[Stored items]
*****
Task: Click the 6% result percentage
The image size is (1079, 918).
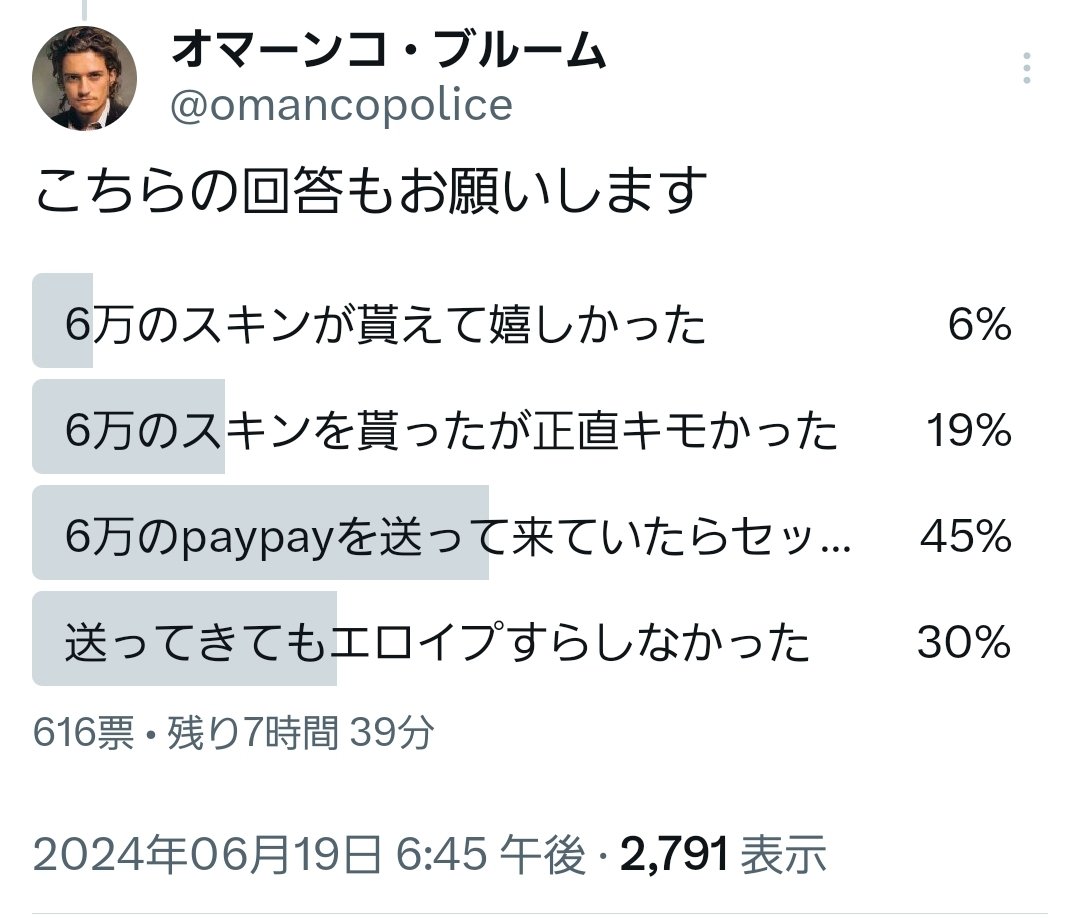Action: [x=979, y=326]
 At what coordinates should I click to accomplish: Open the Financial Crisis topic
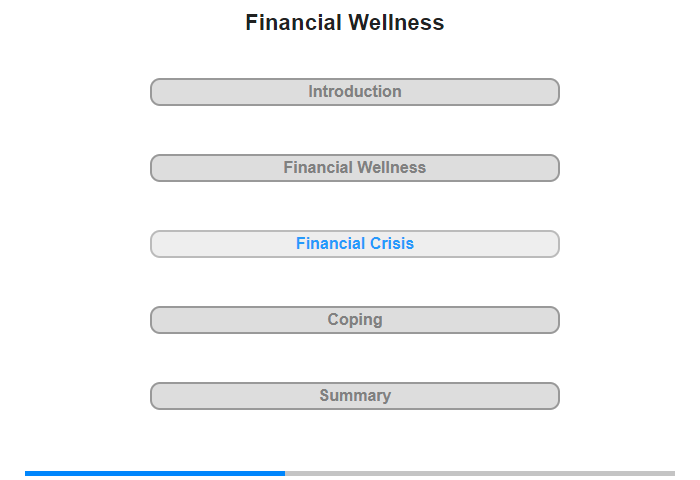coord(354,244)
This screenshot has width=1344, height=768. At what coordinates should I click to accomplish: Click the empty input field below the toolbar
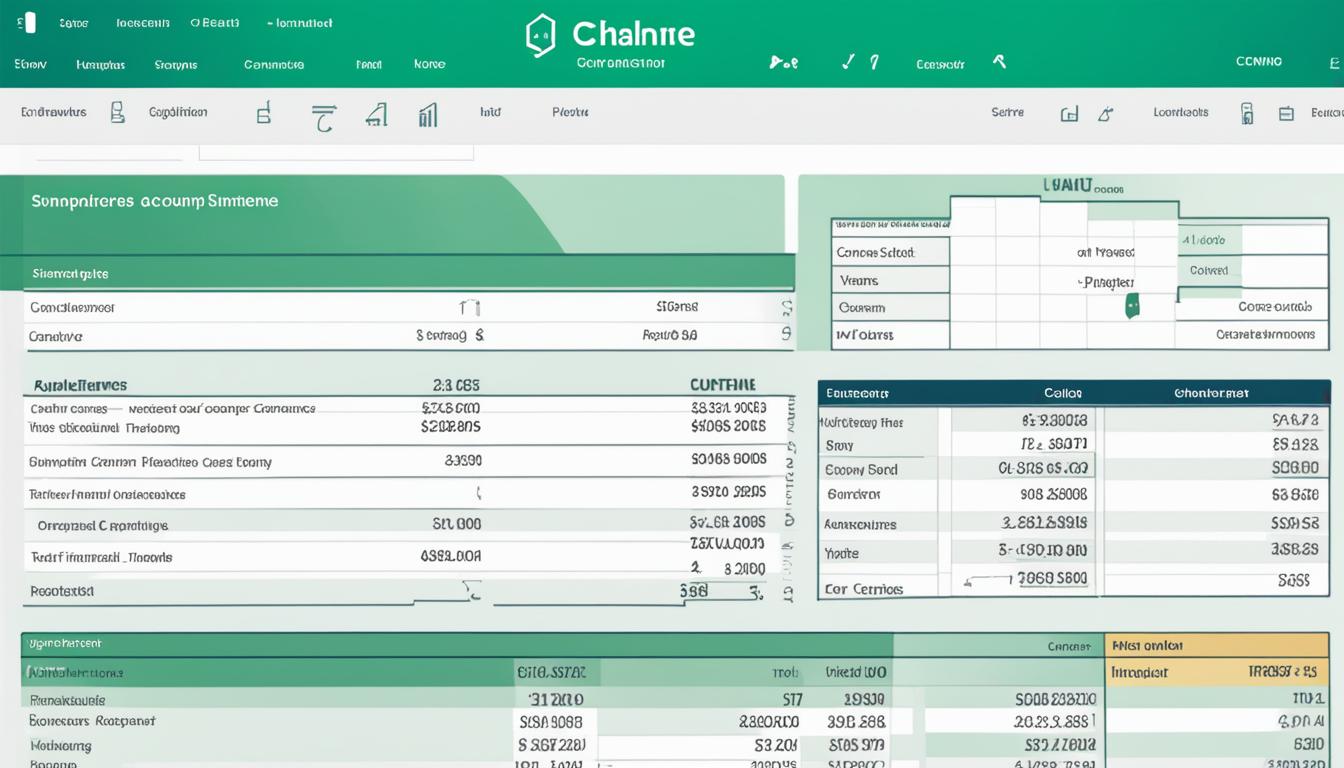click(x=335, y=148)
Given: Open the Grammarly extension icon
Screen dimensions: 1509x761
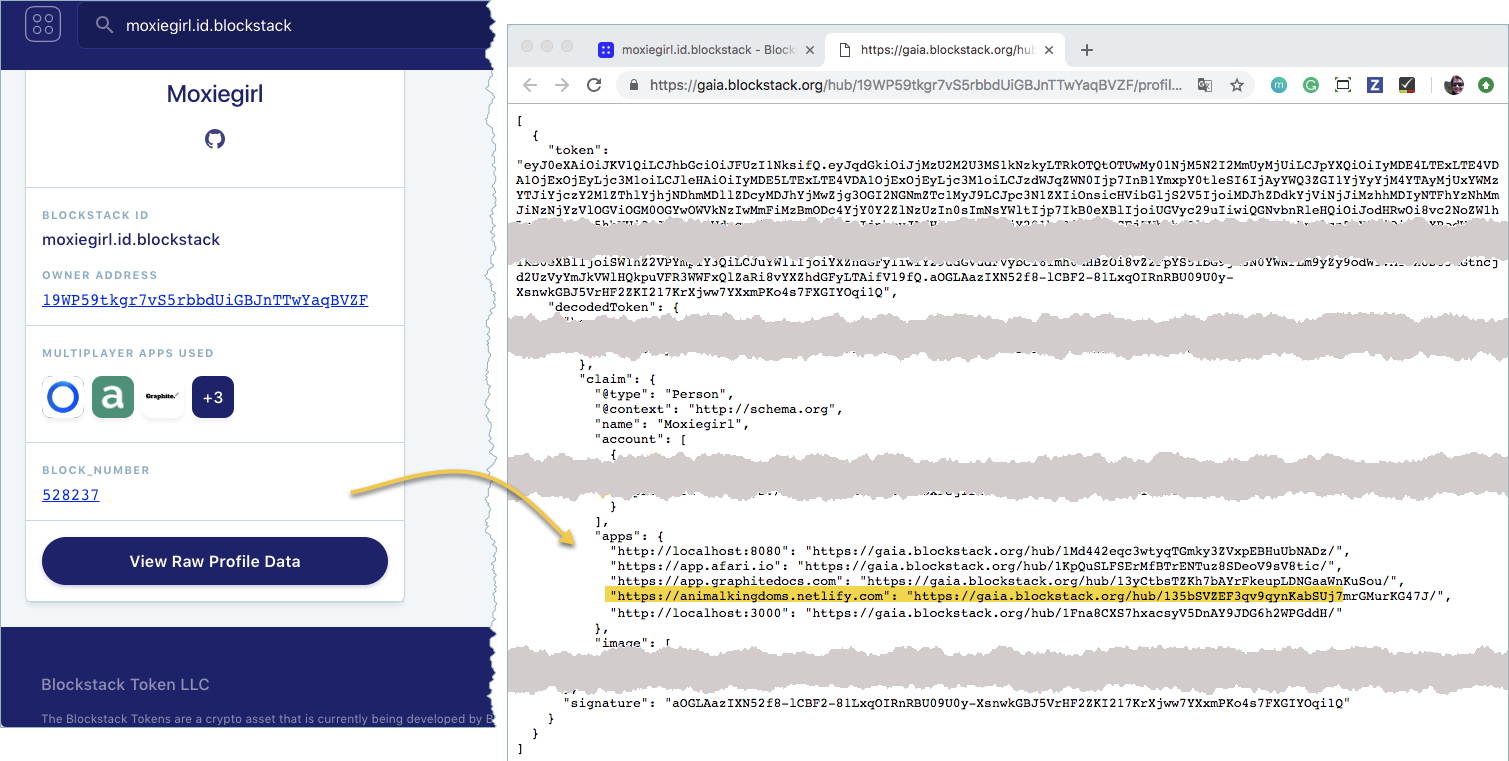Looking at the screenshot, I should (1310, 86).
*****
Write every line of the data out again exactly, leaving out all images.

Output for this exercise:
Task: Click the 6% result percentage
The image size is (1079, 918).
Action: [x=979, y=326]
 At what coordinates should I click to accomplish: Open the Financial Crisis topic
coord(354,244)
This screenshot has width=1344, height=768. At what coordinates should I click to accomplish: Click the empty input field below the toolbar
click(x=335, y=148)
Given: Open the Grammarly extension icon
Screen dimensions: 1509x761
Looking at the screenshot, I should (1310, 86).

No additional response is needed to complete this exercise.